Location: Infectious Bacterial Diseases Research

Title: Memory B cells and tuberculosis

Author
item LYASHCHENKO, KONSTANTIN - Chembio Diagnostic Systems, Inc
item VORDERMEIER, H. MARTIN - Animal & Plant Health Agency Apha
item WATERS, WILLIAM - Retired ARS Employee

Submitted to: Veterinary Immunology and Immunopathology
Publication Type: Literature Review
Publication Acceptance Date: 1/29/2020
Publication Date: 2/1/2020
Citation: Lyashchenko, K.P., Vordermeier, H., Waters, W.R. 2020. Memory B cells and tuberculosis. Veterinary Immunology and Immunopathology. 221(110016). https://doi.org/10.1016/j.vetimm.2020.110016.
DOI: https://doi.org/10.1016/j.vetimm.2020.110016

Interpretive Summary: Despite highly successful eradication efforts in several countries, tuberculosis of cattle remains a serious health concern worldwide. In addition, recent outbreaks of tuberculosis in Texas, New Mexico, Indiana, California, and South Dakota as well as recurrence of infection in Michigan demonstrate that the disease is far from eliminated from the United States. Improved techniques are needed for detection of infected cattle as well as improved control strategies (e.g., vaccines). To develop improved tests and vaccines, it is beneficial to first understand the nature of bovine immune responses to the pathogen. In this study, important cell types of cattle involved in the immune response to bovine tuberculosis were characterized in blood samples collected from infected animals. These cells were identified and characterized in terms of function. This basic information will be useful for development of improved tests and vaccines for the control of tuberculosis in cattle.
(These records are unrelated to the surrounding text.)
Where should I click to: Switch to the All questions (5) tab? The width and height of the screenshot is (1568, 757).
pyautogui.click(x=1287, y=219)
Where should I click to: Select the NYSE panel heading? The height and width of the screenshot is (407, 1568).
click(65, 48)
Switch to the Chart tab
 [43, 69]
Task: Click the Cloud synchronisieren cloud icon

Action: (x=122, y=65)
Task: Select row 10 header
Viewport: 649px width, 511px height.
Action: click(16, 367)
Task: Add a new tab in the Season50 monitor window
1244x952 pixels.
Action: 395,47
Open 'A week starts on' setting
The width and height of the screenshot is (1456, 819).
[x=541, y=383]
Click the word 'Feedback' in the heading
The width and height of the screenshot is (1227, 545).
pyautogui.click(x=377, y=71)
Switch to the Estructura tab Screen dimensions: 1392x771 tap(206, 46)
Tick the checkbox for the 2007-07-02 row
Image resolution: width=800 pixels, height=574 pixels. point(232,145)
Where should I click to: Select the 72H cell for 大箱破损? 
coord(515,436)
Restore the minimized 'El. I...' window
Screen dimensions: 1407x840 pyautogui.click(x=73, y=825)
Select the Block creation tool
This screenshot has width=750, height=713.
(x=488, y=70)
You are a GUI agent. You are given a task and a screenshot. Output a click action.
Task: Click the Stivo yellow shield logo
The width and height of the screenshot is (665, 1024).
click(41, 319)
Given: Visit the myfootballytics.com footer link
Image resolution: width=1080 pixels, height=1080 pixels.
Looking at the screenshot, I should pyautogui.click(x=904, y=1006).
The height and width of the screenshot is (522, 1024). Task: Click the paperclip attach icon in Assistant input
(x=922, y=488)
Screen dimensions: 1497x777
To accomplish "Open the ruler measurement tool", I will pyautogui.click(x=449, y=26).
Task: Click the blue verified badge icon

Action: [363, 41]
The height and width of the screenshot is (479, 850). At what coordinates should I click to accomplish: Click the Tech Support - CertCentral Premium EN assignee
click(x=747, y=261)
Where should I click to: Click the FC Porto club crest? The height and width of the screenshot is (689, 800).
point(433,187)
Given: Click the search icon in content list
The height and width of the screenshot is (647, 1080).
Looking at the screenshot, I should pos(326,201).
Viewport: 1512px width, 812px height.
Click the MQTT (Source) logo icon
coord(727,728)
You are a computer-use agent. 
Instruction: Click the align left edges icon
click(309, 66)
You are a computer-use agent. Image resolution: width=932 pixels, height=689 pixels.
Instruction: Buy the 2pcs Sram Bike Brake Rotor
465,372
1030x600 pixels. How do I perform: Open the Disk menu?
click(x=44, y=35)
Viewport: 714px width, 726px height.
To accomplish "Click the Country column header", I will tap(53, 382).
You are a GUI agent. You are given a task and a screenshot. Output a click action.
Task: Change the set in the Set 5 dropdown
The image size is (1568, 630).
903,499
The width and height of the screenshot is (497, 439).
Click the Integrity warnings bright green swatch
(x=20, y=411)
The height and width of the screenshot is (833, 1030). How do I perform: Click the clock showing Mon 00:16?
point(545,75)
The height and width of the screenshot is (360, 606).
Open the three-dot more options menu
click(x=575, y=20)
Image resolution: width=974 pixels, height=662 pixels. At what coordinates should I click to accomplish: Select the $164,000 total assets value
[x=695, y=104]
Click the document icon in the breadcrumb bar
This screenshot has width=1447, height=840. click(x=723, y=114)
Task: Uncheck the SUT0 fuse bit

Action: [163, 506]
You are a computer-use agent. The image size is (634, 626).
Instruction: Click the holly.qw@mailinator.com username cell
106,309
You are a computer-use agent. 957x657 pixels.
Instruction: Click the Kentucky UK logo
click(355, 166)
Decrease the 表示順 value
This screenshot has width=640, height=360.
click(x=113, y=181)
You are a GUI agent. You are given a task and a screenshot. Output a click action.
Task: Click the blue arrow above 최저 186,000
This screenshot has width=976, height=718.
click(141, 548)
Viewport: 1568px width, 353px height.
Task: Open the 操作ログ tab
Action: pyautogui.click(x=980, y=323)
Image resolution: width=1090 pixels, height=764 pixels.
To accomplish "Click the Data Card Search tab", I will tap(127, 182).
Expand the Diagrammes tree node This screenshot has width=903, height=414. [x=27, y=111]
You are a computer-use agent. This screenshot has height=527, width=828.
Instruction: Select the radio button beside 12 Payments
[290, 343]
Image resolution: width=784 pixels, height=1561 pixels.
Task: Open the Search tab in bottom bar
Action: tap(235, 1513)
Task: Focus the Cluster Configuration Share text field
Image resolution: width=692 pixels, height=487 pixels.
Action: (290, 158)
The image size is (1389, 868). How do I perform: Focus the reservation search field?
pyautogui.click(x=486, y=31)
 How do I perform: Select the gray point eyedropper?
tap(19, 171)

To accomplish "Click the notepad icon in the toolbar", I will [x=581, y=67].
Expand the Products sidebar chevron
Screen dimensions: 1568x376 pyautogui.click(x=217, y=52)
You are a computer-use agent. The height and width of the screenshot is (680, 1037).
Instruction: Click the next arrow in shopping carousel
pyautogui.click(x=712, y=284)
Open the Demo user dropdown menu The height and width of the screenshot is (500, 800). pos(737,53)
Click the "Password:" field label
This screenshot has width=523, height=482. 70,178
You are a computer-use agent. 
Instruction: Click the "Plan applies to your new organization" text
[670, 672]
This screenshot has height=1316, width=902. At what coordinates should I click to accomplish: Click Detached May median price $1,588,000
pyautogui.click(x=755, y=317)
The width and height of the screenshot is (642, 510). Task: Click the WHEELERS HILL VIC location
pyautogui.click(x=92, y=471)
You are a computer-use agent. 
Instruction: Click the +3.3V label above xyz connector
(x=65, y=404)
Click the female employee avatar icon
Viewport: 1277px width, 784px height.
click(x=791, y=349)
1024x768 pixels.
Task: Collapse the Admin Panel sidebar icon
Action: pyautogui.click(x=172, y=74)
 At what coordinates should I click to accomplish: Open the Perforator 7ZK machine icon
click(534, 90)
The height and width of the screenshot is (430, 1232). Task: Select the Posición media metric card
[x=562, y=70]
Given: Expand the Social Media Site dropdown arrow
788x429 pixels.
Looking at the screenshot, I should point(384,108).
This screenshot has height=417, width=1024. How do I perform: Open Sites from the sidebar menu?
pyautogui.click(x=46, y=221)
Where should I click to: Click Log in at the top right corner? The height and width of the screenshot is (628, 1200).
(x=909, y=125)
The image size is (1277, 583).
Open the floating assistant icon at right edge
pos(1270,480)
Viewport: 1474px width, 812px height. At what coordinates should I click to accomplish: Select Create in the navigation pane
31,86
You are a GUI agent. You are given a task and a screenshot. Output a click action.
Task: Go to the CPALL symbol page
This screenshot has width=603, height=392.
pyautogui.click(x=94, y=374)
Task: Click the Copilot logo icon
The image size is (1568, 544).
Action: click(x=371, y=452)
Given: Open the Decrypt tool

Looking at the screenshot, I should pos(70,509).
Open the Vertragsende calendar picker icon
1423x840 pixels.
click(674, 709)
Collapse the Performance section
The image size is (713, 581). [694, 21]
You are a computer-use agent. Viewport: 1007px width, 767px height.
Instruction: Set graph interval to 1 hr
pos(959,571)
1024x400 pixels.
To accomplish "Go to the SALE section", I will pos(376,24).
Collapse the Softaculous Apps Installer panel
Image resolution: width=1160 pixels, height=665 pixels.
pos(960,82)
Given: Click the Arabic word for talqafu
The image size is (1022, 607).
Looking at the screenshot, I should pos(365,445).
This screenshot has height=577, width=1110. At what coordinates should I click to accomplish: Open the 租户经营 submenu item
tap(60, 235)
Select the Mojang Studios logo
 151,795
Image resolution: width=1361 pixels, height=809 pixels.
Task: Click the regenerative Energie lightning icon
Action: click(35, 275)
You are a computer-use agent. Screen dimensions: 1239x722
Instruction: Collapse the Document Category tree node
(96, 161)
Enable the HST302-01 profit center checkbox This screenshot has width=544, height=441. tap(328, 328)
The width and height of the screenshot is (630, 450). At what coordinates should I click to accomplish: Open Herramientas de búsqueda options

Technical Abstract: Immunological memory is a central feature of adaptive immunity. Memory B cells are generated upon stimulation with antigen presented by follicular dendritic cells in the peripheral lymphoid tissues. This process typically involves class-switch recombination and somatic hypermutation and it can be dependent or independent on germinal centers or T cell help. The mature B cell memory pool is generally characterized by remarkable heterogeneity of functionally and phenotypically distinct sub-populations supporting multi-layer immune plasticity. Memory B cells found in human patients infected with Mycobacterium tuberculosis include IgD+ CD27+ and IgM+ CD27+ subsets. In addition, expansion of atypical memory B cells characterized by the lack of CD27 expression and by inability to respond to antigen-induced re-activation is documented in human tuberculosis. These functionally impaired memory B cells are believed to have adverse effects on host immunity. Human and animal studies demonstrate recruitment of antigen-activated B cells to the infection sites and their presence in lung granulomas where proliferating B cells are organized into discrete clusters resembling germinal centers of secondary lymphoid organs. Cattle studies show development of IgM+, IgG+, and IgA+ memory B cells in M. bovis infection with the ability to rapidly differentiate into antibody-producing plasma cells upon antigen re-exposure. This review discusses recent advances in research on generation, re-activation, heterogeneity, and immunobiological functions of memory B cells in tuberculosis. The role of memory B cells in postskin test recall antibody responses in bovine tuberculosis and implications for development of improved immunodiagnostics are also reviewed.